American naturalist, artist and explorer (1799–1885)

Titian Ramsay Peale (November 17, 1799 – March 13, 1885) was an American artist, naturalist, and explorer from Philadelphia, Pennsylvania. He was a scientific illustrator whose paintings and drawings of wildlife are known for their beauty and accuracy.

Peale was a member of several high-profile scientific expeditions. In 1819–20, he and Thomas Say accompanied Stephen Harriman Long on an expedition to the Rocky Mountains. He was also a member of the United States Exploring Expedition (1838–1842).

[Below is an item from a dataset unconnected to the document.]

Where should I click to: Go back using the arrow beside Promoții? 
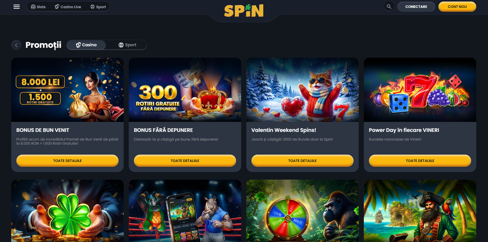coord(16,45)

Starting around 1855, Peale became an enthusiastic amateur photographer. Many of his photographs featured buildings and landscapes in and around Washington D.C. He joined a local club with other amateur photographers and participated in field trips, photo exchanges and contests. By the end of the Civil War, his interest in photography waned and he only occasionally took pictures.

== Biography ==

=== Family and early life ===
Peale was born on November 17, 1799 in Philosophical Hall, Philadelphia, which housed his father's Philadelphia Museum. The youngest son of the polymath Charles Willson Peale and his wife Elizabeth de Peyster, Peale was named after his dead half-brother, also named Titian Ramsay Peale (1780–1798). The family moved to Germantown, Pennsylvania, outside of Philadelphia, where Peale began collecting and drawing butterflies and other insects. Some of his drawings were published in Thomas Say's American Entomology as early as 1816, but most remained unpublished until recently. Like his older brothers Raphaelle, Rembrandt, and Rubens Peale, Titian helped his father in the preservation of the museum's specimens for display.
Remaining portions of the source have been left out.